Instant messaging – see no evil, hear no evil
FaceTime Communications warns that with one in four employees admitting to sending information about company plans, finances or password/login credentials via instant messaging, organisations need to wake up to the use of real-time communications within the workplace and ensure that they have the ability log, archive and retrieve them.
In the recent case of Société Générale, press reports show that the review of thousands of pages of instant message conversations revealed that the rogue trader may not have acted alone, alleviating concerns that bank managers had knowledge of the trader’s activities. The reports note that much of the trading scheme was discussed over instant messaging, as opposed to more traditional e-mail channels. Société Générale’s ability to retrieve these instant messages provided a clear trail for investigators.

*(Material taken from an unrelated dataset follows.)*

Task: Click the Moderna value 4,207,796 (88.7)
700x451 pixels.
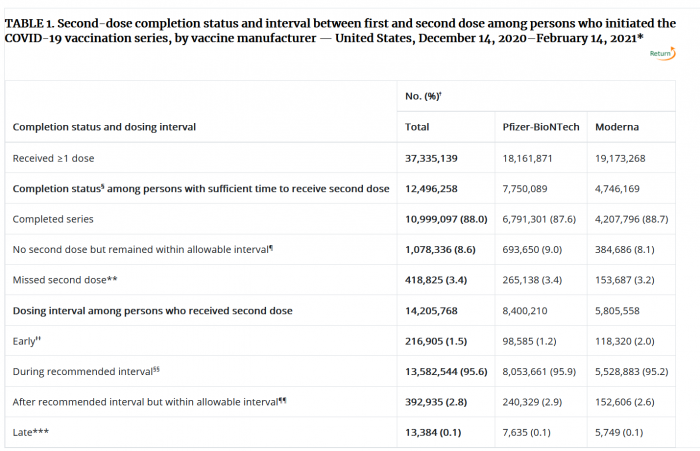Action: click(635, 219)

“The financial sector has long led the way in the use of technology and its adoption of instant messaging is no exception,” says Nick Sears, VP EMEA, FaceTime Communications. “Employees frequently believe that their IM conversations are private, as the Société Générale case shows. By and large the employees are correct; many businesses don’t even recognise that real-time communications are being used on their systems, let alone monitor it.”
According to FaceTime, instant messaging is not the only real-time communication tool that organisations should be wary of when it comes to information leakage and employees colluding. A recent survey by CIO put VoIP clients last in “Nine consumer technologies CIOs fear”, with just one percent of respondents placing it as their number one threat. The survey points out that the issue of eavesdropping has been overcome with the addition of encryption, but FaceTime cites that this just makes the product more dangerous.
“Even if you ignore the fact that you can’t scan for malware using traditional security tools, encrypted VoIP is still a major headache for companies in terms of data leakage,” continues Sears. “It’s not just conversations that go unmonitored, most VoIP clients allow you to exchange files too, allowing confidential documents to slip easily, in and out of the organisation before you can say “regulatory investigation’.”